# Numpy, Pandas, Scikit-Learn

## NumPy: [NumPy](https://numpy.org/) [Quickstart](https://numpy.org/devdocs/user/quickstart.html)

From the last practicals -> Go through the Quickstart and learn the basic commands of numpy. Why do you think that we should use this for further machine learning tasks?

1. NumPy helps crunch numbers super fast, which is crucial for handling large amounts of data in machine learning.
2. It's good for doing math like multiplying matrices, which is common in machine learning.
3. NumPy buddies up with other popular Python tools used in machine learning, making it easy to share and use data between different parts of your project.
4. It's got handy tools for generating random numbers, which is important for things like setting up initial values in algorithms or creating test data.
5. NumPy doesn't store memory like regular Python lists do, which is great when you're working with lots of data.
6. It lets you do math operations on arrays of different shapes without a hassle, making your code cleaner and easier to understand.

### Some more NumPy tasks

In [None]:
import numpy as np



#### Loops

In [None]:
# use numpy for loops, e. g. how can you loop floating point numbers in Python e. g. (0.1, 0.2, 0.3, 0.4, ..., 1).
# Of course, there are solutions to do that but try it out with numpy arange.

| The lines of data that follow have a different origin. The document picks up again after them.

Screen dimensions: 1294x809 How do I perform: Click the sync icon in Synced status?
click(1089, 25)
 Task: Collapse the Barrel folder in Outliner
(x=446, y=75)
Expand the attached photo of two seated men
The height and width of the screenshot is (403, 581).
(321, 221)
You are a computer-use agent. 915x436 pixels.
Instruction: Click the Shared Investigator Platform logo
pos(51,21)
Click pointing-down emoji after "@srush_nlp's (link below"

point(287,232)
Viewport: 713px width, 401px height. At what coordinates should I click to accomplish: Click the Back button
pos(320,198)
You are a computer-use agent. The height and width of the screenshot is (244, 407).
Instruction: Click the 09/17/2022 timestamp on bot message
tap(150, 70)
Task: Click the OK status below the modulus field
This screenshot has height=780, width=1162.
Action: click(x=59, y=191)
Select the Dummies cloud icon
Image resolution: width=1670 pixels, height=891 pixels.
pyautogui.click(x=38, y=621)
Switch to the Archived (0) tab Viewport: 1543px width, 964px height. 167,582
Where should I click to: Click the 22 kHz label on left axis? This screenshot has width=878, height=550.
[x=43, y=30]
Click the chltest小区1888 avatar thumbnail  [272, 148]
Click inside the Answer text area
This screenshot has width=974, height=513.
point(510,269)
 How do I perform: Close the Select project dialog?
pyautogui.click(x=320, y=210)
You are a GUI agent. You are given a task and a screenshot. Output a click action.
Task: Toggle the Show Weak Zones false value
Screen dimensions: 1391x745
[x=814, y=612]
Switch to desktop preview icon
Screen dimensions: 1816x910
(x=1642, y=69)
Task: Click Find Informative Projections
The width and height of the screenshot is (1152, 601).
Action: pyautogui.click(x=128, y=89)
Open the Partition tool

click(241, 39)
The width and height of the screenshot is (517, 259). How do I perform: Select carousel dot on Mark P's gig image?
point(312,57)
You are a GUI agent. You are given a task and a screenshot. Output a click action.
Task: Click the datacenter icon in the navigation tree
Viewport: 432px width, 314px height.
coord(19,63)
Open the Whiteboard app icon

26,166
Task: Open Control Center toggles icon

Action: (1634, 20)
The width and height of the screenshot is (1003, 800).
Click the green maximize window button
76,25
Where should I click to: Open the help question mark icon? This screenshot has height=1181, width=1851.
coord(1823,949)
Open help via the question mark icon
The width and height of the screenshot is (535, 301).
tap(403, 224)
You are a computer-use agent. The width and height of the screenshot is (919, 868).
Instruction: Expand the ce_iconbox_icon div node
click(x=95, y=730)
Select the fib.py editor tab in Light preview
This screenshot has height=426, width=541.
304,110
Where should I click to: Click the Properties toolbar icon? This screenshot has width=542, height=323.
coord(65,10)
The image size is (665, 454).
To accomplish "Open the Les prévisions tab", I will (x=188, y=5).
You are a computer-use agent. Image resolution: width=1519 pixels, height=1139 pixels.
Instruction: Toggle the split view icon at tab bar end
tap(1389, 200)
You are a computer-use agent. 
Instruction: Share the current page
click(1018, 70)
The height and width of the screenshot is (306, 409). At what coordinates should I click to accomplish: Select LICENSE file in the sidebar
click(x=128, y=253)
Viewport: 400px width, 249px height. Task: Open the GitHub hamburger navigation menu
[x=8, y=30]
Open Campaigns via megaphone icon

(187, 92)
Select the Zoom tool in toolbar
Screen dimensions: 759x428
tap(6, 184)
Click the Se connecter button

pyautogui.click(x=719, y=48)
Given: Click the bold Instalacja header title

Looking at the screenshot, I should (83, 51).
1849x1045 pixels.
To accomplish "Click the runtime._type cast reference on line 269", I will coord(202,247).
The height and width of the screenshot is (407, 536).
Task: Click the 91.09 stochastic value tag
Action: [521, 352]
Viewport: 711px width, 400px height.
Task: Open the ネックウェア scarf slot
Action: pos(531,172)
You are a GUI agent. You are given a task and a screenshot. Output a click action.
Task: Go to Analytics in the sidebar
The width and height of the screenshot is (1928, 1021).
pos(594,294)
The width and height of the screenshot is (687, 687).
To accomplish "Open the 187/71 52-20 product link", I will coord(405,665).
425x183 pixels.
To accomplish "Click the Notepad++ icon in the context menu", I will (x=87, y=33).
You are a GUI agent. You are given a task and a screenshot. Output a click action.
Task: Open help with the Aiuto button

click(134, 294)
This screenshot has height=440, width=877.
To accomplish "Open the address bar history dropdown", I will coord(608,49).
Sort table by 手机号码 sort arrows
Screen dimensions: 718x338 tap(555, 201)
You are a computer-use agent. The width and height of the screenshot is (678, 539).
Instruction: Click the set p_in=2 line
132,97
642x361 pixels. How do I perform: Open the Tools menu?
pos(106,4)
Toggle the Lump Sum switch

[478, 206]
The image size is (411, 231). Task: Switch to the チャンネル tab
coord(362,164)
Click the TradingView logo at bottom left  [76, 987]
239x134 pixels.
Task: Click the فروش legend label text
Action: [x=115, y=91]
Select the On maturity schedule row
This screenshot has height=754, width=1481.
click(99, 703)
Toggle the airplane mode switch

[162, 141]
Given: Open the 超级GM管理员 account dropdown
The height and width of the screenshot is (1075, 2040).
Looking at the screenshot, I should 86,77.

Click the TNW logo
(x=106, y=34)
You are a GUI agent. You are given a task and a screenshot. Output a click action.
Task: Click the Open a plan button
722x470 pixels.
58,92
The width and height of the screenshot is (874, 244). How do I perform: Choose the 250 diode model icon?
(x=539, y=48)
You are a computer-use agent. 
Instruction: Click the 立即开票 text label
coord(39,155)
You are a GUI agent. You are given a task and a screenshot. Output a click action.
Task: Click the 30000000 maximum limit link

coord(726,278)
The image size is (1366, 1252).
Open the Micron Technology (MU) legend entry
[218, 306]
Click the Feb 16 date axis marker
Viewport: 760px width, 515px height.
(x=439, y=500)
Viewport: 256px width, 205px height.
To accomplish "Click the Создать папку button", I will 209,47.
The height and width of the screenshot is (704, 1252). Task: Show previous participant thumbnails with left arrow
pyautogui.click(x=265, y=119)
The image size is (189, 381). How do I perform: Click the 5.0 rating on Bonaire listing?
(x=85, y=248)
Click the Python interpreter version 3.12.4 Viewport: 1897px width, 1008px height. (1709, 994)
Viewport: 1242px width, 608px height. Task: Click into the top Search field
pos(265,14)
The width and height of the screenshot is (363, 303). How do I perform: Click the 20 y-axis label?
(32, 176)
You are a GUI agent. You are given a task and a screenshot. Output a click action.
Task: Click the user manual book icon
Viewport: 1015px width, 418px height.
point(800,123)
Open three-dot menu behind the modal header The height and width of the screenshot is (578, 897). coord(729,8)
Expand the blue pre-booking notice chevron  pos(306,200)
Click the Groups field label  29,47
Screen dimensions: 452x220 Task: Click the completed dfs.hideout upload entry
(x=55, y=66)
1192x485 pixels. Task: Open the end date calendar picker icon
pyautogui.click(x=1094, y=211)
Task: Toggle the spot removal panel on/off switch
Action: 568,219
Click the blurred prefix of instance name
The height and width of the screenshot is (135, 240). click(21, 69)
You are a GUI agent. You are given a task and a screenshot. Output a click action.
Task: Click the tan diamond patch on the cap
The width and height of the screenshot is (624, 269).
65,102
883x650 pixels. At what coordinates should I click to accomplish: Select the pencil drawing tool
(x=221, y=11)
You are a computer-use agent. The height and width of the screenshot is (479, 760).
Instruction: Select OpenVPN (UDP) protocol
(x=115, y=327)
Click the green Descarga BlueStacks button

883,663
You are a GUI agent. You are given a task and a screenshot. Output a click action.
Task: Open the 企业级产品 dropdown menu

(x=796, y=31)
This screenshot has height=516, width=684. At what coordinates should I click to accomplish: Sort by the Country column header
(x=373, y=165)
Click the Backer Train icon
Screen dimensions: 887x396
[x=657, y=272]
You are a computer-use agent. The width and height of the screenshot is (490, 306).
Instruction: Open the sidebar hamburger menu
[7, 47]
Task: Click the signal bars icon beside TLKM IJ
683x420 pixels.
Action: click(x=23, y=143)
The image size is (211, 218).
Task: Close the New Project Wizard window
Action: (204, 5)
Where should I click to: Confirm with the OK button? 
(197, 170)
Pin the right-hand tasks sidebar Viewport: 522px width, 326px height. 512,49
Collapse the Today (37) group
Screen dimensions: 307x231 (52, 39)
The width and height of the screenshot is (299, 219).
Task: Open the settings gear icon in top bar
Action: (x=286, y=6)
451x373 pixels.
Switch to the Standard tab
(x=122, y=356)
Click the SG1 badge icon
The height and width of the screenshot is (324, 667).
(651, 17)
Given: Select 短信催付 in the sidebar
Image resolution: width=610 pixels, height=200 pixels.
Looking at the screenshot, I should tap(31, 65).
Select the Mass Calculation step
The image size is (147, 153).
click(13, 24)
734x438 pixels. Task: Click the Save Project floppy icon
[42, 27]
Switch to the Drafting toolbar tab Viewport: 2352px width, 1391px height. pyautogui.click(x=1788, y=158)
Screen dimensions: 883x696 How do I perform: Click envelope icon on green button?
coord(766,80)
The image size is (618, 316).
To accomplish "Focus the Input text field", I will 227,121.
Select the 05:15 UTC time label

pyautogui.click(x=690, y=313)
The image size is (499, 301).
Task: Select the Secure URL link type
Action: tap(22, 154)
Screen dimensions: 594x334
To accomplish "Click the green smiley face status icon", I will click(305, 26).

# 1) Code the pythonic way for looping floating point numbers: [0.1, 0.2, 0.3, 0.4, ..., 1]

floating_list = [i / 10 for i in range(1, 11)]
print(floating_list)


# 2) Code the Numpy way:

float_array = np.arange(0.1, 1.1, 0.1)
print(float_array)

# This applies for more than only this example. But what do you find more readable?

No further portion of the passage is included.